Where the listing below reaches the line containing "Colunistas (213, 2382)", start writing out lines exactly, and stop once the line containing "Полынь в саду: неприхотлива, красива, ароматна" has been written.
/---
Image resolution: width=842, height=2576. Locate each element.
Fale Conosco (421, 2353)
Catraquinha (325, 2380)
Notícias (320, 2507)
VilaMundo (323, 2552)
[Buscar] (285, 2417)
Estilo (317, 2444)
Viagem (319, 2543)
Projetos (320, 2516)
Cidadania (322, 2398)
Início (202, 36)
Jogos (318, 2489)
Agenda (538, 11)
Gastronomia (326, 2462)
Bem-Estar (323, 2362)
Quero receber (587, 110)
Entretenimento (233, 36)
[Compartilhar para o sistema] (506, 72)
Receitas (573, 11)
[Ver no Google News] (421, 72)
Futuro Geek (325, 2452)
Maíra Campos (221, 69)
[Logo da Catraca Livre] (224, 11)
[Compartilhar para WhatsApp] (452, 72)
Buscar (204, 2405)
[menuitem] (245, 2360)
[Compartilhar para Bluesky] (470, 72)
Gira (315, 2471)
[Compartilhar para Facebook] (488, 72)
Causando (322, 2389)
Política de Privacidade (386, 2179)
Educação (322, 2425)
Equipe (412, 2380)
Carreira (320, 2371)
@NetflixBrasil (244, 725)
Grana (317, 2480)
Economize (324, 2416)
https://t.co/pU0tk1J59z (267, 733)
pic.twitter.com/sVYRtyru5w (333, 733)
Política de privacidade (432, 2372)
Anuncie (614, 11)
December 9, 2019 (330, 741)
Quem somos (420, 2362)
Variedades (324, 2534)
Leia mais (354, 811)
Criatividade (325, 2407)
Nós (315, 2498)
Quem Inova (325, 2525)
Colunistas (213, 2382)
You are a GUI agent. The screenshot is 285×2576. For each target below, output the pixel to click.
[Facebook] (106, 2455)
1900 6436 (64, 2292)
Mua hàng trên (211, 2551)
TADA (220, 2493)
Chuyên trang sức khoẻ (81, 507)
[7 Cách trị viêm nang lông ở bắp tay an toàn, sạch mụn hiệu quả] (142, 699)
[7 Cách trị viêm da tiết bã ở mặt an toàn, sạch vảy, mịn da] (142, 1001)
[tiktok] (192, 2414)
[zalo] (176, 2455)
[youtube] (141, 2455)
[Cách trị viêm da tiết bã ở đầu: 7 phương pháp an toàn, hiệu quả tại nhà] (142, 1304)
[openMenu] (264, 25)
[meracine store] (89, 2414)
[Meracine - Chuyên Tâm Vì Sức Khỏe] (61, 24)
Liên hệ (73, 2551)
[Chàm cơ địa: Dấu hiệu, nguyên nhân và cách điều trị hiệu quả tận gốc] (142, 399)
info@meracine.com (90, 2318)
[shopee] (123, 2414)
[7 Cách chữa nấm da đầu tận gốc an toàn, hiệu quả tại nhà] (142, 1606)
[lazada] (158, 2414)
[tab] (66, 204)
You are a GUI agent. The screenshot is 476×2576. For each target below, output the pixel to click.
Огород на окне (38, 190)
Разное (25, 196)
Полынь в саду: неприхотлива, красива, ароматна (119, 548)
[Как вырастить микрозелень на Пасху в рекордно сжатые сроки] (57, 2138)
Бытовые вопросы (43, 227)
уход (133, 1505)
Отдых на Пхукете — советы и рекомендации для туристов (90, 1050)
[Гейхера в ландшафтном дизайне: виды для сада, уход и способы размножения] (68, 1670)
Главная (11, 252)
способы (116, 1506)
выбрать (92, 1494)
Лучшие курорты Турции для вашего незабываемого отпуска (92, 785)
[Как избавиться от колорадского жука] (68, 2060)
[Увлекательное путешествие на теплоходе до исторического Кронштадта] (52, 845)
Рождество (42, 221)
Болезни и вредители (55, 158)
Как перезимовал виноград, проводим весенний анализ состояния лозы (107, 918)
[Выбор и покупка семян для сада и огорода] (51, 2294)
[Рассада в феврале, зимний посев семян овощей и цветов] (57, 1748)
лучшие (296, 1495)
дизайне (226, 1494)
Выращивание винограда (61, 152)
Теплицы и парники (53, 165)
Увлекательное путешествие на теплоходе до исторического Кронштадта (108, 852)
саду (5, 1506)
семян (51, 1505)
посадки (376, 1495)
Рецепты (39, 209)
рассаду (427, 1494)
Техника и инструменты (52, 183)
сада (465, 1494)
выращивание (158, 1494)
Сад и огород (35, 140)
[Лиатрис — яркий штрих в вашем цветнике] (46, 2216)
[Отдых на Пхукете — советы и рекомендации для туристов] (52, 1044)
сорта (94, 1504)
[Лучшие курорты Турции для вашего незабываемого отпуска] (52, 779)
\---
> **Output of the exercise**
Colunistas (213, 2382)
You are a GUI agent. The screenshot is 285×2576. For each target below, output the pixel to click.
[Facebook] (106, 2455)
1900 6436 (64, 2292)
Mua hàng trên (211, 2551)
TADA (220, 2493)
Chuyên trang sức khoẻ (81, 507)
[7 Cách trị viêm nang lông ở bắp tay an toàn, sạch mụn hiệu quả] (142, 699)
[7 Cách trị viêm da tiết bã ở mặt an toàn, sạch vảy, mịn da] (142, 1001)
[tiktok] (192, 2414)
[zalo] (176, 2455)
[youtube] (141, 2455)
[Cách trị viêm da tiết bã ở đầu: 7 phương pháp an toàn, hiệu quả tại nhà] (142, 1304)
[openMenu] (264, 25)
[meracine store] (89, 2414)
[Meracine - Chuyên Tâm Vì Sức Khỏe] (61, 24)
Liên hệ (73, 2551)
[Chàm cơ địa: Dấu hiệu, nguyên nhân và cách điều trị hiệu quả tận gốc] (142, 399)
info@meracine.com (90, 2318)
[shopee] (123, 2414)
[7 Cách chữa nấm da đầu tận gốc an toàn, hiệu quả tại nhà] (142, 1606)
[lazada] (158, 2414)
[tab] (66, 204)
You are a GUI agent. The screenshot is 476×2576. For each target below, output the pixel to click.
Огород на окне (38, 190)
Разное (25, 196)
Полынь в саду: неприхотлива, красива, ароматна (119, 548)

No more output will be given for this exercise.